PROBLEM TO WORK ON:
Could you set down every record exactly as it appears?

DATASET:
=-=-=-=-=

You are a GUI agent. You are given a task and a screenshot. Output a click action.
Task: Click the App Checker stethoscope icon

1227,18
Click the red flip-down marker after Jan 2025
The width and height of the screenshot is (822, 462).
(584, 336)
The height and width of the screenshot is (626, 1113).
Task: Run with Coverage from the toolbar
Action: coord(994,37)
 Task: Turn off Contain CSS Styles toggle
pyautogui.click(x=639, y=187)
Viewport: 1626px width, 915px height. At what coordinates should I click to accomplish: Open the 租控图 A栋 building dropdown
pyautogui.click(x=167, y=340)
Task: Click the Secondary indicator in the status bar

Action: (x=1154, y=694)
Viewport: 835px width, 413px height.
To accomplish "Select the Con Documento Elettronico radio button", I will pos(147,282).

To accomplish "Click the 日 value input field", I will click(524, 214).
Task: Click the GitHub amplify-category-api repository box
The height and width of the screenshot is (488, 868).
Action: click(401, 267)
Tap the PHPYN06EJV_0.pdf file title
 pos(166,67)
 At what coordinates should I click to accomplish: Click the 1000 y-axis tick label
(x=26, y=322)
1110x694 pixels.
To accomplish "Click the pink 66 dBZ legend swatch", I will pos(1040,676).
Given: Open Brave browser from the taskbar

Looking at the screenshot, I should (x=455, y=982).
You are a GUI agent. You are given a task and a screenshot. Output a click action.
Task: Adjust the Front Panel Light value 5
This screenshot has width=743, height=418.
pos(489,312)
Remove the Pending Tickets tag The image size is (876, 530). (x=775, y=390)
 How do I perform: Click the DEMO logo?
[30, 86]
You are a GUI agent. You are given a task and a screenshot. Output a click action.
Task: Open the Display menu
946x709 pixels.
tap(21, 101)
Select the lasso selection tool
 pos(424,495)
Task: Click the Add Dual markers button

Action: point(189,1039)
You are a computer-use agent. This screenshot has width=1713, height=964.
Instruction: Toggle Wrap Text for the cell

=-=-=-=-=

ANSWER FOR THE TASK:
You are a GUI agent. You are given a task and a screenshot. Output a click action.
Task: Click the App Checker stethoscope icon

1227,18
Click the red flip-down marker after Jan 2025
The width and height of the screenshot is (822, 462).
(584, 336)
The height and width of the screenshot is (626, 1113).
Task: Run with Coverage from the toolbar
Action: coord(994,37)
 Task: Turn off Contain CSS Styles toggle
pyautogui.click(x=639, y=187)
Viewport: 1626px width, 915px height. At what coordinates should I click to accomplish: Open the 租控图 A栋 building dropdown
pyautogui.click(x=167, y=340)
Task: Click the Secondary indicator in the status bar

Action: (x=1154, y=694)
Viewport: 835px width, 413px height.
To accomplish "Select the Con Documento Elettronico radio button", I will pos(147,282).

To accomplish "Click the 日 value input field", I will click(524, 214).
Task: Click the GitHub amplify-category-api repository box
The height and width of the screenshot is (488, 868).
Action: click(401, 267)
Tap the PHPYN06EJV_0.pdf file title
 pos(166,67)
 At what coordinates should I click to accomplish: Click the 1000 y-axis tick label
(x=26, y=322)
1110x694 pixels.
To accomplish "Click the pink 66 dBZ legend swatch", I will pos(1040,676).
Given: Open Brave browser from the taskbar

Looking at the screenshot, I should (x=455, y=982).
You are a GUI agent. You are given a task and a screenshot. Output a click action.
Task: Adjust the Front Panel Light value 5
This screenshot has width=743, height=418.
pos(489,312)
Remove the Pending Tickets tag The image size is (876, 530). (x=775, y=390)
 How do I perform: Click the DEMO logo?
[30, 86]
You are a GUI agent. You are given a task and a screenshot. Output a click action.
Task: Open the Display menu
946x709 pixels.
tap(21, 101)
Select the lasso selection tool
 pos(424,495)
Task: Click the Add Dual markers button

Action: point(189,1039)
You are a computer-use agent. This screenshot has width=1713, height=964.
Instruction: Toggle Wrap Text for the cell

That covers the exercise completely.